Download the Proposal Form

2. This proposal form undergoes an initial review by multiple members of the editorial team. Given our stringent criteria, many proposals will be “desk rejected” at this initial review stage. Those passing this initial screening will be sent out for expert review. This review stage tends to be fairly efficient: reviewers are asked to evaluate the replication value of the original study (using the criteria above) and to gauge the feasibility of the study for our RRR process. In some cases, the review process may lead to a recommendation for an RRR based on a different study of the same topic.

3. If the proposal passes the review process, it will be provisionally accepted. Authors will then develop the protocol, materials, scripts, and code for the study. The editors will contact the original authors to inform them that an RRR project is in development and to ask for their assistance in providing any materials, code, and data to the authors. (In some cases, the authors may already have been in touch with the original authors.) The protocol should be sufficiently complete that a laboratory could follow it from start to finish to conduct the study properly and without assistance in their own laboratory. The authors will also draft a pre-data version of the manuscript with a complete introduction and method section. The paper should have a results section that describes the planned analyses and includes placeholders for the eventual results. Ideally, this draft of the paper will include analysis scripts and figures based on simulated data. The editor will provide the authors with example protocols and pre-data manuscripts that they can use as a guide for this process.

4. The Stage 1 pre-data manuscript should be submitted as a revision to the provisionally accepted proposal. All materials necessary to evaluate the study plan should be provided.

5. The editor will review the materials and may suggest revisions prior to review. Once the materials are ready for review, they will be sent to the original authors and optionally to additional expert reviewers (including statistical consultants if necessary). This review process is intended to be constructive, although papers may be rejected at this stage if the full implementation makes clear that the project is infeasible in ways not obvious during the proposal stage. In most cases, the Stage 1 manuscript will undergo revisions until it can be provisionally accepted.

6. Once the Stage 1 manuscript and materials have been provisionally accepted, AMPPS and APS will put out a call for labs interested in contributing to the project, and the editors will evaluate applications to contribute. The study will then proceed according to the plan laid out in the Stage 1 manuscript.

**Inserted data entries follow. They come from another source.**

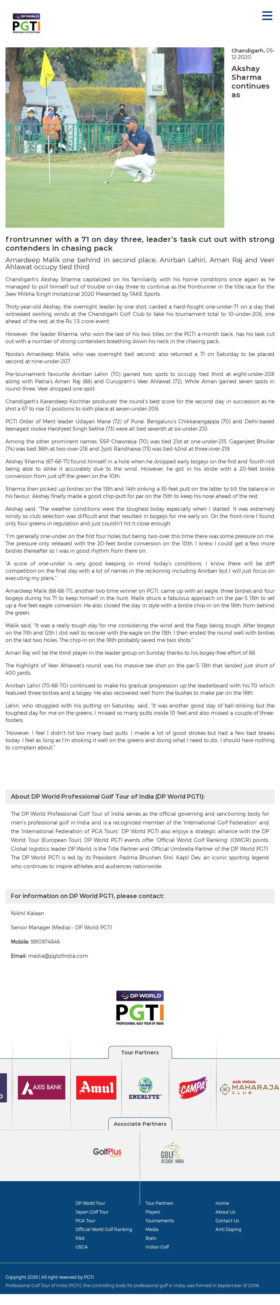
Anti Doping (228, 1229)
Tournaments (159, 1220)
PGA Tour (85, 1220)
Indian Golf (157, 1246)
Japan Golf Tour (91, 1211)
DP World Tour (90, 1203)
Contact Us (227, 1220)
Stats (150, 1238)
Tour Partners (159, 1203)
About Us (225, 1211)
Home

The editors and authors can provide guidance and answer questions from contributing labs during this process.

7. Once data collection is complete, the authors will analyze the data according to the Stage 1 plan, incorporate the data into the Stage 1 manuscript, and add a brief discussion section. This Stage 2 manuscript is a draft of the final RRR paper. The authors submit this Stage 2 manuscript as a revision to the provisionally accepted Stage 1 manuscript. This Stage 2 manuscript is again sent for review to the original authors, previous reviewers, and possibly additional reviewers. The purpose of this stage of review is to evaluate whether the study adhered to the plan of the Stage 1 manuscript and to ensure that the conclusions are supported by the evidence. Reviewers may suggest additional exploratory analyses. The revision process will continue until the paper can be accepted.